Today, I did some cell culturing and split my cell groups in a ratio of 1:5 (1 mL of 1 mil cells:5 mL of entire solution (cells and RPMI medium)). This was the 29th passage, or the 29th time these cells have been split. I took out 7.5 mL of cells from J65C 6.6 and left 2 mL in container to grow. I placed the 7.5 mL of cells into a 15 mL falcon tube to spin in the centrifuge to get a pellet of cells at the bottom of the tube to run through three devices. Once I got a pellet, I removed most of the old medium and added 500 microliters of new RPMI into the tube. I then took the entire solution out of the falcon tube and into two cell strainers to ensure the cells were separate and not in clumps. I ran them through 3 devices I prepared earlier. After a few minutes, I removed the leftover media and replaced it with Hoechst, a fluorescent staining agent that stains the DNA in the nucleus of cells. I then placed the devices in a styrofoam box to block off all of the light since the Hoechst is light-sensitive. After 20+ mins, I removed the Hoechst and replaced it with media so the cells can survive. I then checked the devices under the microscope to ensure that cells were trapped and no more cells were flowing, otherwise it would interfere with the imaging process. After, Victor brought me to the EVOS microscope, a widefield fluorescence microscope used for cell imaging. Victor showed me how to use the device, and I took pictures of the cells trapped in the channels of the devices. I used multiple filters to tell us different things about the cells. For example, the GFP filter shows if there is HIV present in cells by activating the GFP reporter attached to the end of HIV strains and making the cells appear green. The TxRed filter shows if there are proteins that stimulate the production of HIV and make the cells orange. The DAPI filter makes the cells' nuclei appear blue since it reveals the Hoechst stain. I took the images and used ImageJ to observe the pictures on my computer.

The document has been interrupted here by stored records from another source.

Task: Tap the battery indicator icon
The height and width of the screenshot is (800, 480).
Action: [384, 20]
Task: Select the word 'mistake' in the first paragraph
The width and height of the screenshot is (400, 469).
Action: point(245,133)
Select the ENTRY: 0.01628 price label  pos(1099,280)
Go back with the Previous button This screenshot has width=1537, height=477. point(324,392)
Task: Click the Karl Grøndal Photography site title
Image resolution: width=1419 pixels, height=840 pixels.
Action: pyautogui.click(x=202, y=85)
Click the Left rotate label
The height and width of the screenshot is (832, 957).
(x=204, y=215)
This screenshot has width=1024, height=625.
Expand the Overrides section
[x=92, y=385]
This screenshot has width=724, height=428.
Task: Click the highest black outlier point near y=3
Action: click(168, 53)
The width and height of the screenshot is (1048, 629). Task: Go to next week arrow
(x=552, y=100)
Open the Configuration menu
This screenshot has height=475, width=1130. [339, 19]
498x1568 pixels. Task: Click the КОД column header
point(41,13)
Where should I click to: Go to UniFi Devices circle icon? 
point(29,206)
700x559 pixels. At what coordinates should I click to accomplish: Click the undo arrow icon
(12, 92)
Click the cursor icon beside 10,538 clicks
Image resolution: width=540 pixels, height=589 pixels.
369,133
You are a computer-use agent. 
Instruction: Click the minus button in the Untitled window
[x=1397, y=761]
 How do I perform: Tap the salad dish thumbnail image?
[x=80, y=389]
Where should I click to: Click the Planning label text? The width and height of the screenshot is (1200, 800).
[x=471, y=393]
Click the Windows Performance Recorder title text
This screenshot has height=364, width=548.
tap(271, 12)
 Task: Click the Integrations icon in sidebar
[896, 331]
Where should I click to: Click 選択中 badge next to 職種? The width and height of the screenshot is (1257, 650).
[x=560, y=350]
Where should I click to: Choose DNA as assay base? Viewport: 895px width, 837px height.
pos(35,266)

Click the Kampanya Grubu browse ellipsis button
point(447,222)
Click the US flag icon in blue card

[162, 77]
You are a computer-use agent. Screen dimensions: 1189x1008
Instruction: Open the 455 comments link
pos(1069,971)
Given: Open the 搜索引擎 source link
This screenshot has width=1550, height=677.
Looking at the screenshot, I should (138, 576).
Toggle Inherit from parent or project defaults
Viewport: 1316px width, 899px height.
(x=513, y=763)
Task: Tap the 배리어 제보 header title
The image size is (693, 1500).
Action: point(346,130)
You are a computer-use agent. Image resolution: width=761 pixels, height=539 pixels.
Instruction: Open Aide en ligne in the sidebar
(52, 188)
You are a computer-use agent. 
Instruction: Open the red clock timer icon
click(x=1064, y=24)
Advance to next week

Uneventful day. I did not do anything new, just made some more devices for Laura so she can do her experiment. I did make two masters (not the device themselves, just casts) for future use. I also punched out holes in four flow-patterning devices for Laura using a drill press in a lab on the first floor. It took approximately 30 minutes to complete. For the procedure on how I made the devices, refer to Lab Internship: Week 2.
I also read articles on cell signaling, which is what Laura is focusing her project on.
Laura informed me that she and Victor will not be in tomorrow, but I will still come in so I can pass some cells (cell culturing). After that, I plan on reading for a while before heading home.
I split J65C 4.4 and 6.6 1:5 successfully on my own. I did not die, nor did the cells or station catch on fire, so I think it was an overall success, unless I missed something that I did not realize. I warmed up my media, I made sure everything was clean and sterile, I did not spill the cells or kill them on accident, I did not break anything, I pipetted the solutions multiple times to get rid of clumps of cells, I only made a single bubble (which is pretty good), and I put in the proper amount of media (8 mL to go with the 2 mL of cells to make 10 mL of solution). The solutions should be at 200,000 cells per mL now. If I messed something up, Victor will notice when he splits the cells on Saturday.
Laura is not here, she is actually on vacation. I do not have much else to do besides do some readings and extra work that I have.